In some embodiments, the dual gas and sand separator is configured
such that fluid flows through the at least one opening and
downwards towards the sand sump, turns at the bottom of an inner
pipe of plurality of concentric pipes and flows upward through the
inside of the inner pipe. In certain embodiments, the ESP system
further includes multiphase fluid flowing through the dual gas and
sand separator, and wherein gas separates from the multiphase fluid
as it flows downward towards the sand sump and sand separates from
the multiphase fluid as the fluid turns upwards at the bottom of
the inner pipe. In some embodiments, the sand collects in the sand
sump. In certain embodiments, an inside of an inner pipe of the
plurality of concentric pipes is fluidly coupled to an inlet of a
centrifugal pump in a downstream direction from the inside of the
inner pipe towards the inlet of the centrifugal pump.

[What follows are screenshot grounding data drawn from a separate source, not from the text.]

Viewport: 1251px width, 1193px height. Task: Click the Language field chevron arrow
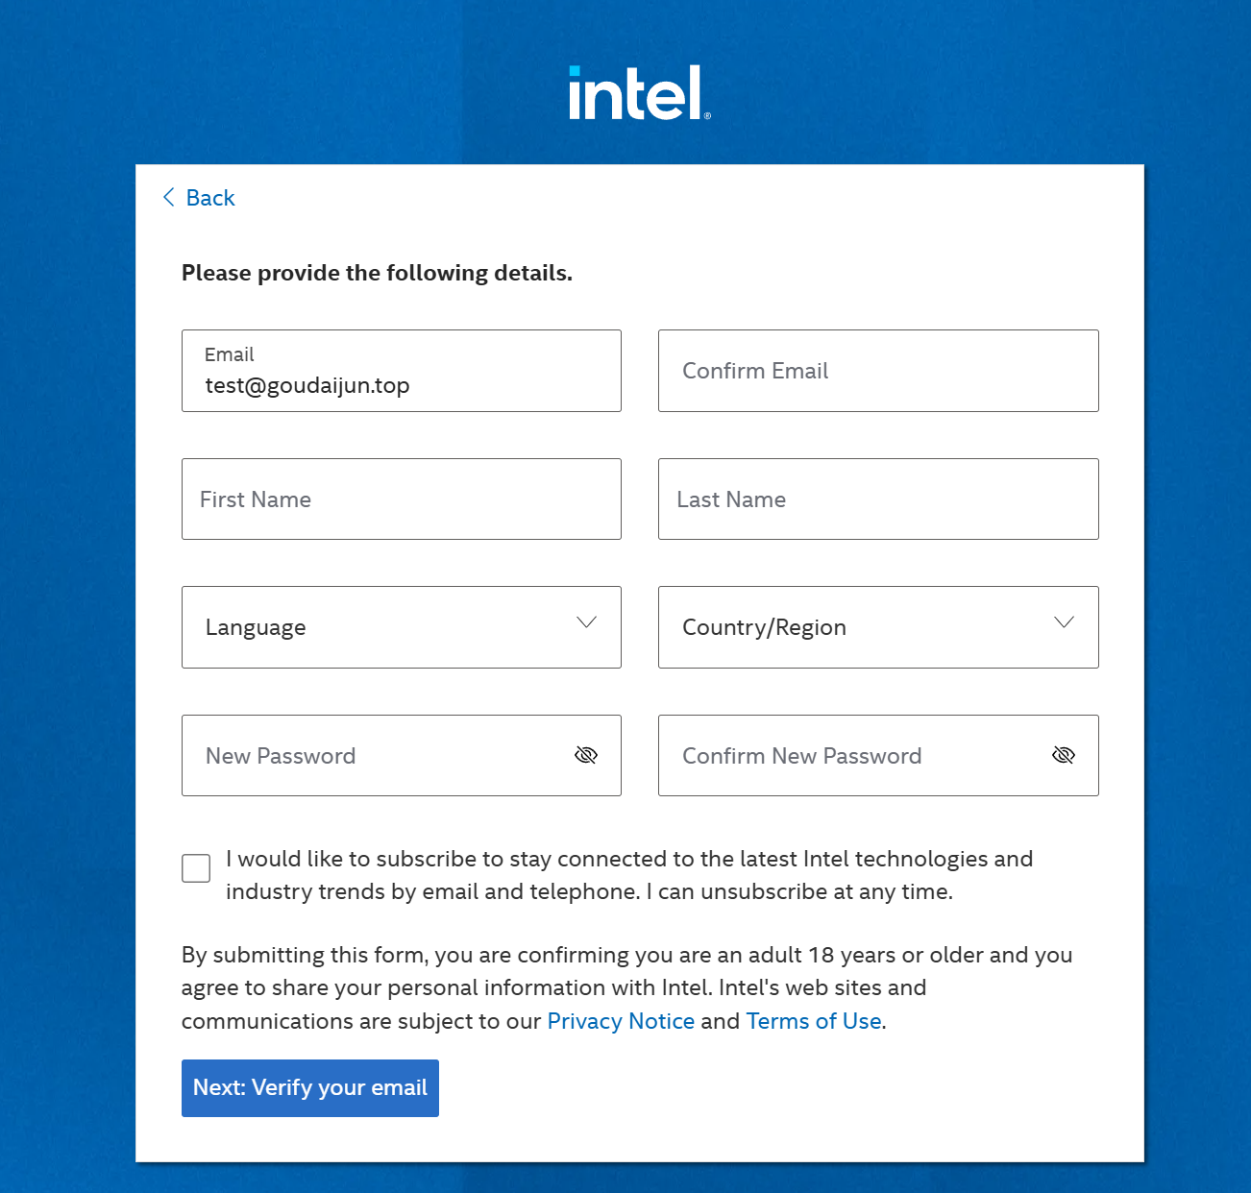point(586,622)
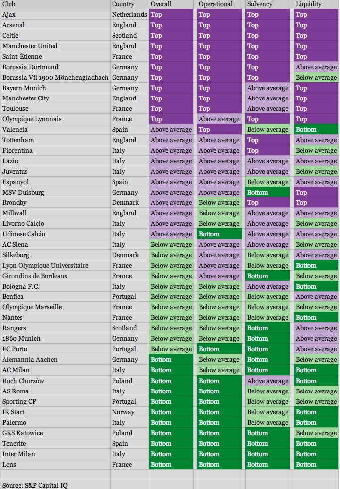Click the Inter Milan club cell
Image resolution: width=340 pixels, height=489 pixels.
pyautogui.click(x=19, y=454)
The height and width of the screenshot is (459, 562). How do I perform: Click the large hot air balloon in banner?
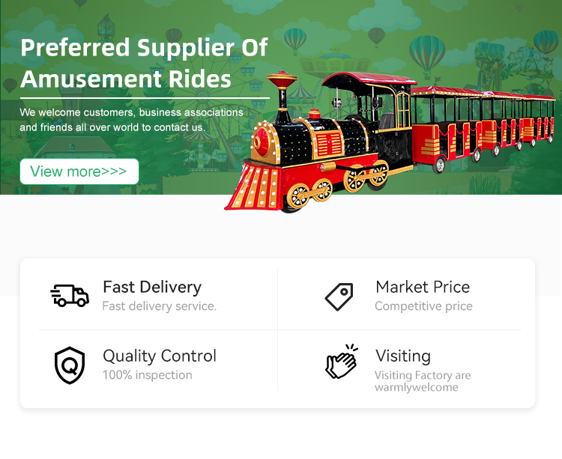point(427,55)
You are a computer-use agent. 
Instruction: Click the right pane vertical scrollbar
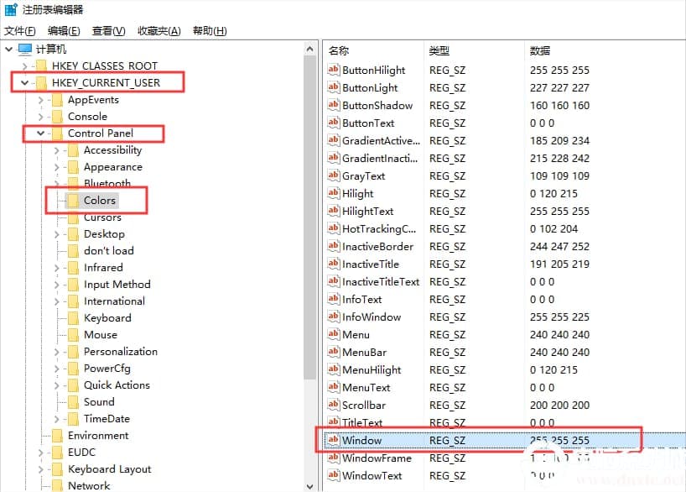pyautogui.click(x=680, y=252)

[0012] An illustrative embodiment of an electric submersible pump
(ESP) system includes a dual gas and sand separator suspended below
an ESP assembly, the dual gas and sand separator having portions
defining a fluid flow pathway including a 180.degree. upward turn
and a 180.degree. downward turn, the 180.degree. upward turn
configured to separate solids from a fluid flowing through the
pathway and the 180.degree. downward turn configured to separate
gas from the fluid flowing through the pathway, the dual gas and
sand separator including a solid collection sump below the portions
defining the fluid flow pathway. In some embodiments, the dual gas
and sand separator includes an inner tube fluidly coupled to an
intake of a centrifugal pump of the ESP assembly. In certain
embodiments, the solid collection sump extends between twenty and
five hundred feet in length. In some embodiments, the dual gas and
sand separator includes a shroud, a stinger secured below the
shroud and the solid collection sump secured below the stinger.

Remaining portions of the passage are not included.